King, a Republican, first raised questions about the bin Laden movie last year summer but said newly-released documents confirm his suspicions. He obtained the related documents from Judicial Watch which got in a Freedom of Information Act request.
The Congressman wrote letters to Under Secretary of Defence for Intelligence Michael G Vickers and Deputy CIA director Michael Morell voicing his concerns about the potential release of classified information to the filmmakers.
"After reviewing these e-mails, I am even more concerned about the possible exposure of classified information to these filmmakers, who as far as I know, do not possess security clearances.”

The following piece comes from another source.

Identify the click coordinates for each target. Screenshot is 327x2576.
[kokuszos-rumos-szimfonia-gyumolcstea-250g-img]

"The e-mail messages indicate that the filmmakers were allowed an unprecedented visit to a classified facility so secret that its name is redacted in the released e-mail," King said in a statement, referring to the documents released by Judicial Watch."If this facility is so secret that the even name cannot
be seen by the public, then why in the world would the Obama administration allow filmmakers to tour it? The e-mails also tell of these filmmakers being allowed to tour the CIA's vaults, which is absolutely shocking to those of us who know the sensitive nature of materials kept there," King said.
He said it was more troubling that Democratic lobbying firm Glover Park Group was so intimately involved in brokering these filmmakers' access to clandestine officers and potentially special operators only weeks after the mission and when details were otherwise still very closely guarded.
"One of Glover Park's primary contacts within the Administration, CIA spokeswoman Marie Harf, left shortly thereafter to join President Obama’s re-election campaign in Chicago," he said.
"This is a very serious issue. We simply cannot forget what then-Secretary of Defence Bob Gates said a week after the raid: 'Frankly, a week ago Sunday, in the Situation Room, we all agreed that we would not release any operational details from the effort to take out bin Laden'. That all fell apart on Monday, the next day," King said.
According to the released documents, in a July 13, 2011 e-mail from Assistant Secretary of Defence for Public Affairs Doug Wilson to Boal and Bigelow, he states, "Jeremy Bash and I talked yesterday, and he and I will work to unclog the SOCOM pathway for you. Assume you are getting what you need from Mike Vickers, but in any case we will review where you are next week and move the ball forward," King said in his letter to Vickers.
In his letter to the CIA deputy director Morrell, King said according to the documents, filmmakers Mark Boal and Kathryn Bigelow obtained the Agency's permission for at least six visits to CIA facilities.
These facilities included secure vaults within the Counter-terrorism Centre (CTC) and may have also included a sensitive, covered facility located away from CIA headquarters.
"During these visits, the filmmakers met with a number of CIA officials, including yourself (twice). They also met with an unknown number of National Clandestine Service (NCS) officers, including at least one who participated in the Abbottabad raid," King said.